- _Directions_
Every line with the string "will" should be copied from the data.

——————

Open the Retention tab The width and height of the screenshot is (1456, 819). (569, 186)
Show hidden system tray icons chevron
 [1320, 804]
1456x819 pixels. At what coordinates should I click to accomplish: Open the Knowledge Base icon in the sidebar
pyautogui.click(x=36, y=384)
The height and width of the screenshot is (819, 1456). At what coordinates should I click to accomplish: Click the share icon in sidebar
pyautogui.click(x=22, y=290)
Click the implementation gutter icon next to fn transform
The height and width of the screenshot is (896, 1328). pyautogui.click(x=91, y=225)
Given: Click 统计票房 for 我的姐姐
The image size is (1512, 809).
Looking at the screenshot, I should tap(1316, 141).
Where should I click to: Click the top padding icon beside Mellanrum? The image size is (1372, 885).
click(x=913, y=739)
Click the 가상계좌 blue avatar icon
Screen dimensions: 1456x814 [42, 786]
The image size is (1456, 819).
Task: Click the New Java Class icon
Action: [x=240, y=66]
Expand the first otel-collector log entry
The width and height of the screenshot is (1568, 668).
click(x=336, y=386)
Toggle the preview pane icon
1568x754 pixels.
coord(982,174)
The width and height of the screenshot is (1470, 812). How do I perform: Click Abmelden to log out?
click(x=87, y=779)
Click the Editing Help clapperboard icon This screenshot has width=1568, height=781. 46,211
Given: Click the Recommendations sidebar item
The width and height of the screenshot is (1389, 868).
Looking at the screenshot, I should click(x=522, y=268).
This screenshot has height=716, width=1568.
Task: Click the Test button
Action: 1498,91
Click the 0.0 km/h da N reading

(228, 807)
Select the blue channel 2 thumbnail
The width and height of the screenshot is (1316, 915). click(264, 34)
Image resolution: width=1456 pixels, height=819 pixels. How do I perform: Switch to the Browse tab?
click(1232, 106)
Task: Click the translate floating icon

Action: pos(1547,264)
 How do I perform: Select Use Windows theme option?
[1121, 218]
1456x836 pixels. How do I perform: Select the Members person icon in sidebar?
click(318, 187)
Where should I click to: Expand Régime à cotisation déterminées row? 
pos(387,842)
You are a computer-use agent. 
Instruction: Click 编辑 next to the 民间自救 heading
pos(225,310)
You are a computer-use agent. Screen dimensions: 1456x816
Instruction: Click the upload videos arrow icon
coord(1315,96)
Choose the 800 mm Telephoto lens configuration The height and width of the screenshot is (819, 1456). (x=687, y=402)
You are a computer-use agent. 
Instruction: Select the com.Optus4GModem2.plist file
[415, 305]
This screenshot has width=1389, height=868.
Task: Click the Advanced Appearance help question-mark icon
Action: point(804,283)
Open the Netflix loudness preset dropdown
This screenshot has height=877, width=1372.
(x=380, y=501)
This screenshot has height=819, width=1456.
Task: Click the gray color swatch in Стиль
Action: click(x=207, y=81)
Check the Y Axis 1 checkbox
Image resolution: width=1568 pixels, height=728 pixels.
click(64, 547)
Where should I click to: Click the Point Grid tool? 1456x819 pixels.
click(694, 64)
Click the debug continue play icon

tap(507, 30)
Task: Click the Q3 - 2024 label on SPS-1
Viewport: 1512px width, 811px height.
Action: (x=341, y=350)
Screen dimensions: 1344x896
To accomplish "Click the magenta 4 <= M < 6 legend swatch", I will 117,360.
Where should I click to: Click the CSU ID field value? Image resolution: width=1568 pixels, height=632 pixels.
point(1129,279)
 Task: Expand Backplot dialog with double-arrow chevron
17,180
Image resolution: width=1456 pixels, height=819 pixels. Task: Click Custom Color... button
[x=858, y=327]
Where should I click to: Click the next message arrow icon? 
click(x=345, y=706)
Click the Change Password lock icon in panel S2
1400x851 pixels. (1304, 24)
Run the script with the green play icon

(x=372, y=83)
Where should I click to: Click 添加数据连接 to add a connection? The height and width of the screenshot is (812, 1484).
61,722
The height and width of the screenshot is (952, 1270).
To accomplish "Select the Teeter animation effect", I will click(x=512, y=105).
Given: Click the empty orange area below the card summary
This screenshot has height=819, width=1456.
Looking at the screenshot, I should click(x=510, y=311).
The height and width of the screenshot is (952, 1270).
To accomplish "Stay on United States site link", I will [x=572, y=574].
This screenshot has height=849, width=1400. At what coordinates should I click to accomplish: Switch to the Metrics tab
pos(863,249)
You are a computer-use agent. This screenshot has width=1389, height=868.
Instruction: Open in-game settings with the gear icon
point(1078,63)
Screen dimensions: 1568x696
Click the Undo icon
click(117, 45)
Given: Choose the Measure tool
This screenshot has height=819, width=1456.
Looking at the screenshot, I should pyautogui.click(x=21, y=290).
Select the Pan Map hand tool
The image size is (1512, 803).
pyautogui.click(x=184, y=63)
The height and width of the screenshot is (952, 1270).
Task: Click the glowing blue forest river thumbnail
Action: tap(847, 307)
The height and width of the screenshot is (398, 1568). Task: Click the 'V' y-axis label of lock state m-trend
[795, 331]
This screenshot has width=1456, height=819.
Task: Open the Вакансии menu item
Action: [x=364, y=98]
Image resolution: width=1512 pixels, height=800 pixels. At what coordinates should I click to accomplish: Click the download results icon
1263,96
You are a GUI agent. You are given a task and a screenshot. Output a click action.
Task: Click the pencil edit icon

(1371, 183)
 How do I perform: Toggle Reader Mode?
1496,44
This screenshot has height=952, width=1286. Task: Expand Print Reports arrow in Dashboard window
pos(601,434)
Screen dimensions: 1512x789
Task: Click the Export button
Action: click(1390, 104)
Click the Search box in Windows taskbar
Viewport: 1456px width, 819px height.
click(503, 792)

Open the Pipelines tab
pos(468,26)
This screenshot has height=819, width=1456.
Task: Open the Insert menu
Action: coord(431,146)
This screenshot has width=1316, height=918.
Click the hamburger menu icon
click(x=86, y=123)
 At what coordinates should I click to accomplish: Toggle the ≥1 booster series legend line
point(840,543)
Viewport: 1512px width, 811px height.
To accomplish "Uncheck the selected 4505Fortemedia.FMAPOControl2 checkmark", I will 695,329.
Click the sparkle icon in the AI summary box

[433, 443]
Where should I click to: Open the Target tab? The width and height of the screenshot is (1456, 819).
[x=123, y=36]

——————

- _Expected output_
To accomplish "Click the magenta 4 <= M < 6 legend swatch", I will 117,360.
To accomplish "Select the Teeter animation effect", I will click(x=512, y=105).
To accomplish "Stay on United States site link", I will [x=572, y=574].
To accomplish "Uncheck the selected 4505Fortemedia.FMAPOControl2 checkmark", I will 695,329.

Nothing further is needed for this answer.